Books canceled as a result: No Dark Phoenix Saga, no Days of Future Past, no Wolverine in the X-Men... That means the X-phenomenon doesn't really happen. To this day, there's only one X-Men book, though there might still be multiple Wolverine titles, and there's certainly none of the Cable/X-Man garbage.
These things happen: Wolverine has worked with Nick Fury in a couple of mini-series, but hasn't actually joined the organization. In the Ultimate universe, the Weapon X project was overseen by SHIELD, and in Super Hero Squad Show, the Squad (including Wolverine) is part of SHIELD (Ms. Marvel is SHIELD leader) and based on the Helicarrier.

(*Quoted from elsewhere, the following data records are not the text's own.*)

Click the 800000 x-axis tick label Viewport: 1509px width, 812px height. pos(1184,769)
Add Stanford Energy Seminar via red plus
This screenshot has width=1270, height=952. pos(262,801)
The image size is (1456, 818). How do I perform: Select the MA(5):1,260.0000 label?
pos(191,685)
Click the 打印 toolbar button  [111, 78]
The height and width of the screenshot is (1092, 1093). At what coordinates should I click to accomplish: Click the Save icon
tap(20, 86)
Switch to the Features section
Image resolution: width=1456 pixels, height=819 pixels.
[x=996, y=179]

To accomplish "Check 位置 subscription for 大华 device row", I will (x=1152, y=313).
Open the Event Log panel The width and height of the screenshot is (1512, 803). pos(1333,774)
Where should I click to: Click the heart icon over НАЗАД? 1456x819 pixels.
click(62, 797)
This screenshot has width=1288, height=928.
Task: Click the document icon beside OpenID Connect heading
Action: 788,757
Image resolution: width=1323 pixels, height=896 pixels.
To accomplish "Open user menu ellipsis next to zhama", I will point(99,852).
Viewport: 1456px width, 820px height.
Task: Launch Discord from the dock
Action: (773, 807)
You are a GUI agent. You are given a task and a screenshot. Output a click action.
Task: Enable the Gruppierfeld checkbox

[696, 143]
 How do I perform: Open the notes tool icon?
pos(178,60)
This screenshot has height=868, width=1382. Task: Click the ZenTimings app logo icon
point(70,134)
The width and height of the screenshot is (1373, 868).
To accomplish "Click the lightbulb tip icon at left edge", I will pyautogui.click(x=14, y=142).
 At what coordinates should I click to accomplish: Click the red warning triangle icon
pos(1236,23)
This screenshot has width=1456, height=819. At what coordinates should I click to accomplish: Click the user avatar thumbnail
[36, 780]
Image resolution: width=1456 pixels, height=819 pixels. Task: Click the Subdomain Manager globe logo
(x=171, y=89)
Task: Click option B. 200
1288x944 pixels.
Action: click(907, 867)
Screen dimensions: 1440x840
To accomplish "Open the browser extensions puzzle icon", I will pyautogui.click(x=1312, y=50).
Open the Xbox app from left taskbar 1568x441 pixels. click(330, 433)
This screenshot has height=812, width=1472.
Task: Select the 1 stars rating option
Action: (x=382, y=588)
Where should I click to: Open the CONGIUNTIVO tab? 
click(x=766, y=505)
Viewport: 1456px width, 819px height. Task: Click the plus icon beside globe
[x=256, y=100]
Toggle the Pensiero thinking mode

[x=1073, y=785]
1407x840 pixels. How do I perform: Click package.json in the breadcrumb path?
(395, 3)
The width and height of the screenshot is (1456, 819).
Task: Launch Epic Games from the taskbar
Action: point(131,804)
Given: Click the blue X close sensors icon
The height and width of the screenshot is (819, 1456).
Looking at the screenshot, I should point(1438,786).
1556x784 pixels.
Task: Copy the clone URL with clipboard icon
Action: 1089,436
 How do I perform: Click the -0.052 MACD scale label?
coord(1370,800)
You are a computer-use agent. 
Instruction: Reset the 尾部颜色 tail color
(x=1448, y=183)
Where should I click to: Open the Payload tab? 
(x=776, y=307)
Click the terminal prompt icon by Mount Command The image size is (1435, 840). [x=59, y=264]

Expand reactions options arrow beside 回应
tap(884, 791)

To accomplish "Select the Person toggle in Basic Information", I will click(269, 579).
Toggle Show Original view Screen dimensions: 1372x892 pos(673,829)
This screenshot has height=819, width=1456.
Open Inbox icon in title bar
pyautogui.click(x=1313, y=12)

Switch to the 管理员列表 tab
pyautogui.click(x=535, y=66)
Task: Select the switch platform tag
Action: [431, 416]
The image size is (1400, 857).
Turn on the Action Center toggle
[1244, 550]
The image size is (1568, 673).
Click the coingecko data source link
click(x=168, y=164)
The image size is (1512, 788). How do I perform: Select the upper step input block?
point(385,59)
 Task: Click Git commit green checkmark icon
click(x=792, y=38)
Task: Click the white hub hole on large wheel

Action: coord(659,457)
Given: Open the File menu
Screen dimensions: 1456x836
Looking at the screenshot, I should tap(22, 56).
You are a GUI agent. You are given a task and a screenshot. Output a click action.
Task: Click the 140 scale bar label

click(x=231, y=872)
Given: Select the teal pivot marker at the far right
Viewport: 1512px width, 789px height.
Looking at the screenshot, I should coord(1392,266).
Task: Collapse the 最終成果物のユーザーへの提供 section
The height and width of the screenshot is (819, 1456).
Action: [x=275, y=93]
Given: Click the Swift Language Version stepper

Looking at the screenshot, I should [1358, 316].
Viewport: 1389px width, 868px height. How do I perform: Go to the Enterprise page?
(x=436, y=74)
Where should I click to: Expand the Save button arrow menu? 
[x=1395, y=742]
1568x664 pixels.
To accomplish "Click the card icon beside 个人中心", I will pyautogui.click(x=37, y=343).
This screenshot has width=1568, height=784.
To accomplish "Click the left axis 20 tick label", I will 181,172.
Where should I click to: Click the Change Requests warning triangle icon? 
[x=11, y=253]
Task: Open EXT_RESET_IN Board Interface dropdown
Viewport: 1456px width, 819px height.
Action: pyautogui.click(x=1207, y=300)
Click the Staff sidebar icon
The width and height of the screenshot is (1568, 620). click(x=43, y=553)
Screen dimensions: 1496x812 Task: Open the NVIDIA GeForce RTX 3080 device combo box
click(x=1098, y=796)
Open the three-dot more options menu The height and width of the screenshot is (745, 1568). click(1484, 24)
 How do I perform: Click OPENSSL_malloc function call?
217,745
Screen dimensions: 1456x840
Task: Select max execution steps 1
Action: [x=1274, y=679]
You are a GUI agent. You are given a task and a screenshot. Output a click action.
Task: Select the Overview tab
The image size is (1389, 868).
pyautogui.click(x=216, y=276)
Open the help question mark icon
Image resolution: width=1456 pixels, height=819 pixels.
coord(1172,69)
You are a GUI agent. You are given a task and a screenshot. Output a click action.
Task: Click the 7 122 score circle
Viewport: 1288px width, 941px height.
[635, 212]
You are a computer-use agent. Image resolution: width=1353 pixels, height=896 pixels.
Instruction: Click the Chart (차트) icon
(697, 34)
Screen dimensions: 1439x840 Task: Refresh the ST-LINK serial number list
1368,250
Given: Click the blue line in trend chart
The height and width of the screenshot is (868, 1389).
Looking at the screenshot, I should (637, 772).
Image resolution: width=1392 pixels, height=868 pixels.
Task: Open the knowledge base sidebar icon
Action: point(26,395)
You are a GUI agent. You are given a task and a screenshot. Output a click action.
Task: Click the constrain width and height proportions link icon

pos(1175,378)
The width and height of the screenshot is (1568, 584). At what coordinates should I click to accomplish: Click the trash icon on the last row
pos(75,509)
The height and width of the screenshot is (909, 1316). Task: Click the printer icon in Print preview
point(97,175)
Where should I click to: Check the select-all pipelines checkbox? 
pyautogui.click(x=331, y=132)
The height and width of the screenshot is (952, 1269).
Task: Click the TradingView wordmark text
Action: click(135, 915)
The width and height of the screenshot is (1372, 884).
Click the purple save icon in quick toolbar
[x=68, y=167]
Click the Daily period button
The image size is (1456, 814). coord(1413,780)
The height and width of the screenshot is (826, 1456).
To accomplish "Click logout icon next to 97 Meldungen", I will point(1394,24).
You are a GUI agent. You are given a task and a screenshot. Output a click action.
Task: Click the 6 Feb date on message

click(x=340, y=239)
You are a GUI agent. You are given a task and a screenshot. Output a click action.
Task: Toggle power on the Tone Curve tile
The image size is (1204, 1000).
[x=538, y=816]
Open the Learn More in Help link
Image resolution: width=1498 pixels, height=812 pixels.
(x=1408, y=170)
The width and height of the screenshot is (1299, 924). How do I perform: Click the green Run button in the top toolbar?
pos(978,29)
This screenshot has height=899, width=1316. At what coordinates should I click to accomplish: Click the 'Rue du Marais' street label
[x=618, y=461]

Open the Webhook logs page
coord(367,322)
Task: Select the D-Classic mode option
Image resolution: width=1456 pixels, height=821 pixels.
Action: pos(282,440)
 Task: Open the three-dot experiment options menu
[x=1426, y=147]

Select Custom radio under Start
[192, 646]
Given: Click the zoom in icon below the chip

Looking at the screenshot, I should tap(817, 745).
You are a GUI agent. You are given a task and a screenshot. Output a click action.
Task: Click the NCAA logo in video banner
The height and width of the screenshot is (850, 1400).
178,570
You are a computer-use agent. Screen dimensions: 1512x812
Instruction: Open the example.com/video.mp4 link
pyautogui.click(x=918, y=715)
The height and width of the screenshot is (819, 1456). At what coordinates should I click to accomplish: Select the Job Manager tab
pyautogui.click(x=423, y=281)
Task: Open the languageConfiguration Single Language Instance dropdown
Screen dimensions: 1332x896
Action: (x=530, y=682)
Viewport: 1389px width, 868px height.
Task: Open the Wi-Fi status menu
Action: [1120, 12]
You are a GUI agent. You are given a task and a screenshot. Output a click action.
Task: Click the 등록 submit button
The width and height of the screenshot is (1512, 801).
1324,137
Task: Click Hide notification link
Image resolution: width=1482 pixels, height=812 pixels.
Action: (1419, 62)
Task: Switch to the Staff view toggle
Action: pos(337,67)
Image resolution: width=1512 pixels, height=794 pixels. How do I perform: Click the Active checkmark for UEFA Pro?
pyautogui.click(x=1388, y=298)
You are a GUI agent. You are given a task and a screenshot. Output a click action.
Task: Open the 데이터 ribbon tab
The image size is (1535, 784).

Next week: What if Iron Man Lost the Armor Wars?
My guess: No worries, Tony's sitting on a powered boxers patent.

1 comment:

David H. said...

i used to have this issue cool review. the art work was great but the story line seemed a bit too "choppy" even as far as What If issues go. i felt like maybe they should have made that story be covered in two issues or have that be a "giant size" issue. be that as it may it did have it's moments which you touched on in this posting.